Thomas drops into Only God Forgives like a spray-tanned Valkyrie. Next to Chang and Julian, she’s a veritable fountain of dialogue, mostly excoriating Julian’s manhood in the most obscene way possibly for not properly avenging Billy’s death. When told why he was killed, her response is simple and forgiving in the manner of a goddess convinced she’s above such mortal concerns: “I’m sure he had his reasons.” While everyone else in the film seems to be trying to hide in the dark, her muscled raptor arms and harsh slashing lines of makeup are meant to stand out. Wrapped in dark Oedipal currents, Crystal surveys the city from her spaceship-like hotel penthouse, bringing order back to her criminal enterprise with a ruthlessness that would make Lady Macbeth wonder whether she was in the wrong racket.

After about an hour and a half of all this, it’s clear that Refn has both over- and underthought his story. It’s a film of violent fetishes, wanting to capture every splatter of blood and baleful stare. But the closest thing to a sex scene in the film is punctuated by a fantasized symbolic castration.

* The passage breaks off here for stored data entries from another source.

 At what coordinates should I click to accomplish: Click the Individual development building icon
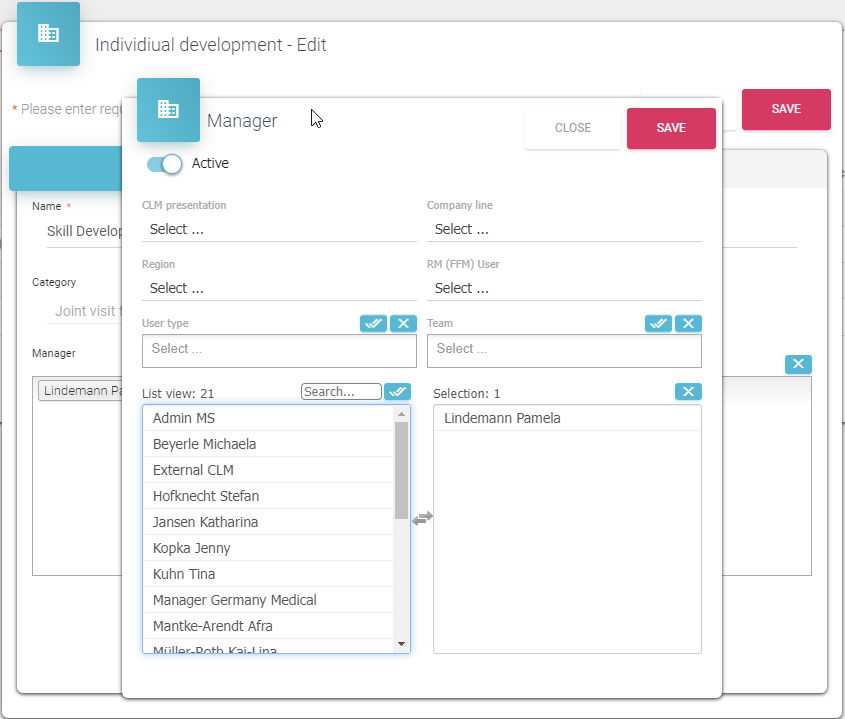pyautogui.click(x=48, y=33)
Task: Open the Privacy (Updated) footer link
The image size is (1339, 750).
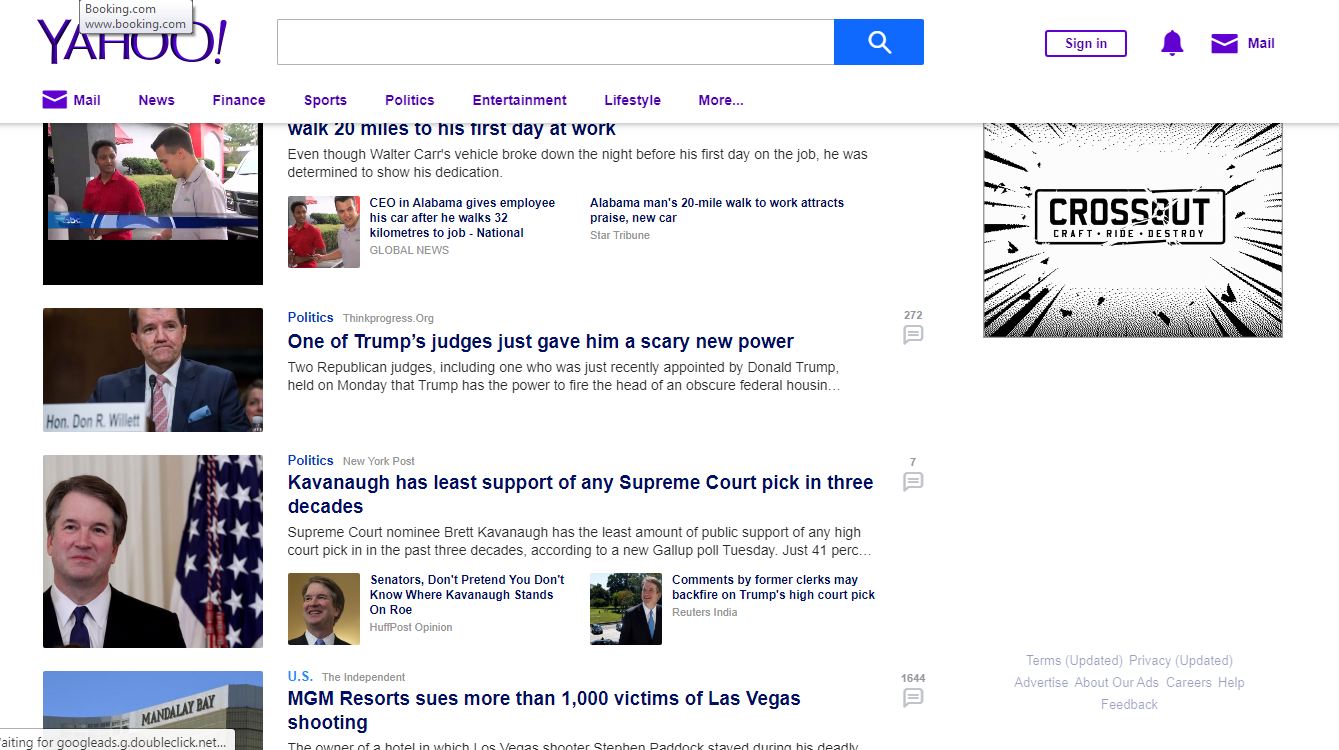Action: 1180,660
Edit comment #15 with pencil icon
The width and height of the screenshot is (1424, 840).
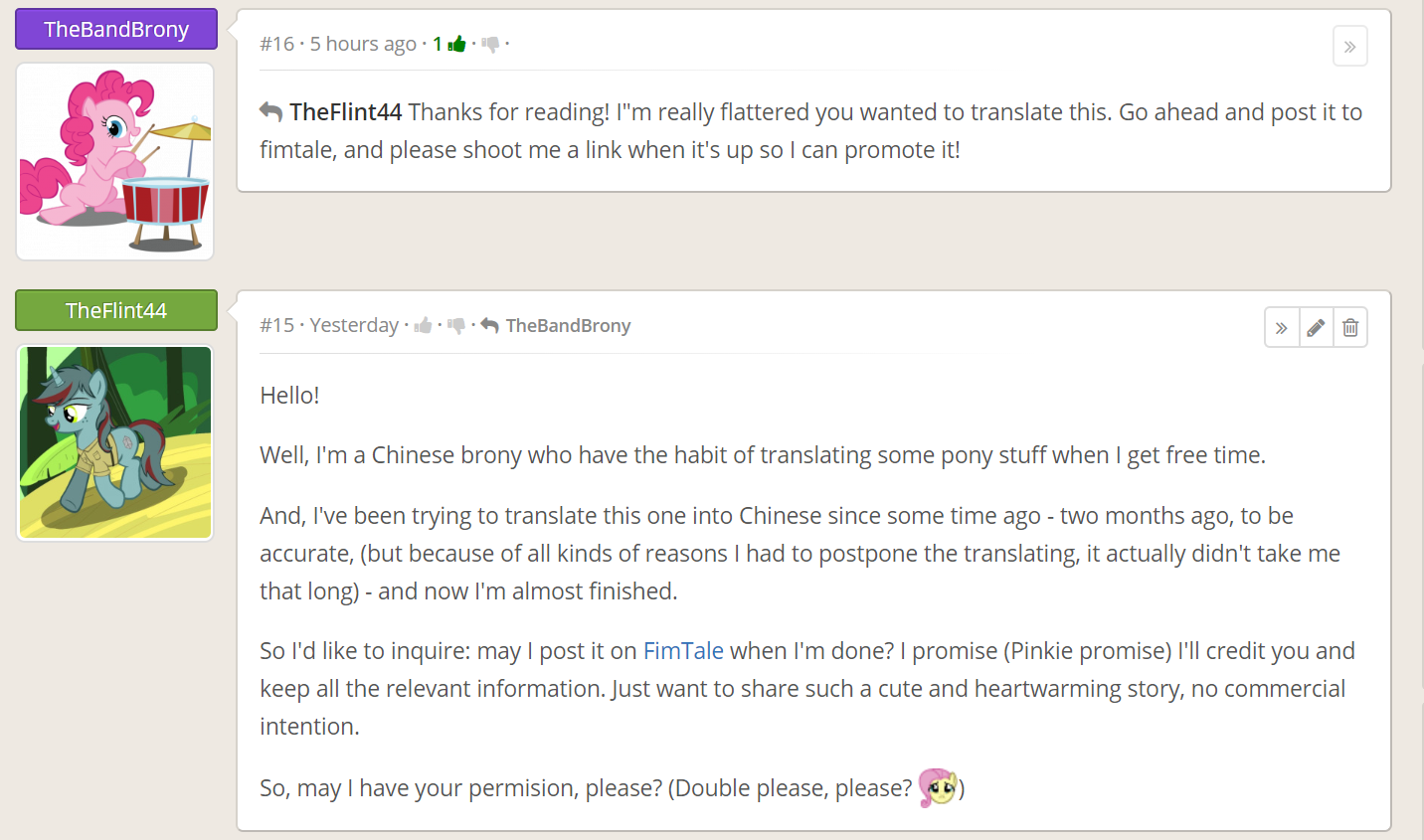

There are some pleasures to hang on to here, from Cliff Martinez’s oceanic, wall-of-sound synth score to the Kubrickian coldness that turns every scene into a slow-motion tableau of dread. But Refn’s half-hearted commitment to surrealism works against him, turning the film into a pseudo-mythological fugue state of sorts that can’t help but turn to camp. But it’s an unsatisfying style of camp, overladen with theological imagery and unable even to make much use of Thomas’s fierce dragon lady performance. In a better film, Crystal and Chang would join forces and rule Bangkok together. They might even learn to enjoy themselves.